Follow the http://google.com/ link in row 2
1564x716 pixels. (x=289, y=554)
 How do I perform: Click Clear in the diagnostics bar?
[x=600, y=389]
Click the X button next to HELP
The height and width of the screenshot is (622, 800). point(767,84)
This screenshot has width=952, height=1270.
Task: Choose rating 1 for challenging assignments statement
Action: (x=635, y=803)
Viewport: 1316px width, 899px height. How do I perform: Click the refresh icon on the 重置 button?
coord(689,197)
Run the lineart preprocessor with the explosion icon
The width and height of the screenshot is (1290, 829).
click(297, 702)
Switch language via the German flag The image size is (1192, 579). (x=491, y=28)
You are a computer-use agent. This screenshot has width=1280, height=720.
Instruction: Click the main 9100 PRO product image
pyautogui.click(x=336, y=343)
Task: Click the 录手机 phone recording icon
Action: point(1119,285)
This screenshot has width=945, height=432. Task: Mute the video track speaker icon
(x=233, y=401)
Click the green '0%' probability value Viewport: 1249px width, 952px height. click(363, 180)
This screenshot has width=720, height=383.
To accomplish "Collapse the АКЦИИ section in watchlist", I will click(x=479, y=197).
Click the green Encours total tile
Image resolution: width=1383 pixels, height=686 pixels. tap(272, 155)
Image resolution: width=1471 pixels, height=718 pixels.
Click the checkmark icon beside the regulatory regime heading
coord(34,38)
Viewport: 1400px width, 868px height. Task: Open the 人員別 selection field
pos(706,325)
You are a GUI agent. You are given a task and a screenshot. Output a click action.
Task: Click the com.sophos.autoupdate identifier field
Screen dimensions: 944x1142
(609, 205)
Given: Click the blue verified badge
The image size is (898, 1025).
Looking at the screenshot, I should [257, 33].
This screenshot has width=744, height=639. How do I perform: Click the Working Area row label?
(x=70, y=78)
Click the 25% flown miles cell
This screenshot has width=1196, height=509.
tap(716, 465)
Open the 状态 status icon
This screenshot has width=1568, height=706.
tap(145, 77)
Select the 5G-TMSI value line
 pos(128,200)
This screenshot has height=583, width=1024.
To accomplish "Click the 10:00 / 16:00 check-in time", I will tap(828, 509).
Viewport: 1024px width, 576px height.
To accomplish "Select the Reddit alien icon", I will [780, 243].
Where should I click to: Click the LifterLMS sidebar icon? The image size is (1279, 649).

» What to work on
From top to bottom, reproduce the material exactly.

» Answer section
Follow the http://google.com/ link in row 2
1564x716 pixels. (x=289, y=554)
 How do I perform: Click Clear in the diagnostics bar?
[x=600, y=389]
Click the X button next to HELP
The height and width of the screenshot is (622, 800). point(767,84)
This screenshot has width=952, height=1270.
Task: Choose rating 1 for challenging assignments statement
Action: (x=635, y=803)
Viewport: 1316px width, 899px height. How do I perform: Click the refresh icon on the 重置 button?
coord(689,197)
Run the lineart preprocessor with the explosion icon
The width and height of the screenshot is (1290, 829).
click(297, 702)
Switch language via the German flag The image size is (1192, 579). (x=491, y=28)
You are a computer-use agent. This screenshot has width=1280, height=720.
Instruction: Click the main 9100 PRO product image
pyautogui.click(x=336, y=343)
Task: Click the 录手机 phone recording icon
Action: point(1119,285)
This screenshot has width=945, height=432. Task: Mute the video track speaker icon
(x=233, y=401)
Click the green '0%' probability value Viewport: 1249px width, 952px height. click(363, 180)
This screenshot has width=720, height=383.
To accomplish "Collapse the АКЦИИ section in watchlist", I will click(x=479, y=197).
Click the green Encours total tile
Image resolution: width=1383 pixels, height=686 pixels. tap(272, 155)
Image resolution: width=1471 pixels, height=718 pixels.
Click the checkmark icon beside the regulatory regime heading
coord(34,38)
Viewport: 1400px width, 868px height. Task: Open the 人員別 selection field
pos(706,325)
You are a GUI agent. You are given a task and a screenshot. Output a click action.
Task: Click the com.sophos.autoupdate identifier field
Screen dimensions: 944x1142
(609, 205)
Given: Click the blue verified badge
The image size is (898, 1025).
Looking at the screenshot, I should [257, 33].
This screenshot has width=744, height=639. How do I perform: Click the Working Area row label?
(x=70, y=78)
Click the 25% flown miles cell
This screenshot has width=1196, height=509.
tap(716, 465)
Open the 状态 status icon
This screenshot has width=1568, height=706.
tap(145, 77)
Select the 5G-TMSI value line
 pos(128,200)
This screenshot has height=583, width=1024.
To accomplish "Click the 10:00 / 16:00 check-in time", I will tap(828, 509).
Viewport: 1024px width, 576px height.
To accomplish "Select the Reddit alien icon", I will [780, 243].
Where should I click to: Click the LifterLMS sidebar icon? The image size is (1279, 649).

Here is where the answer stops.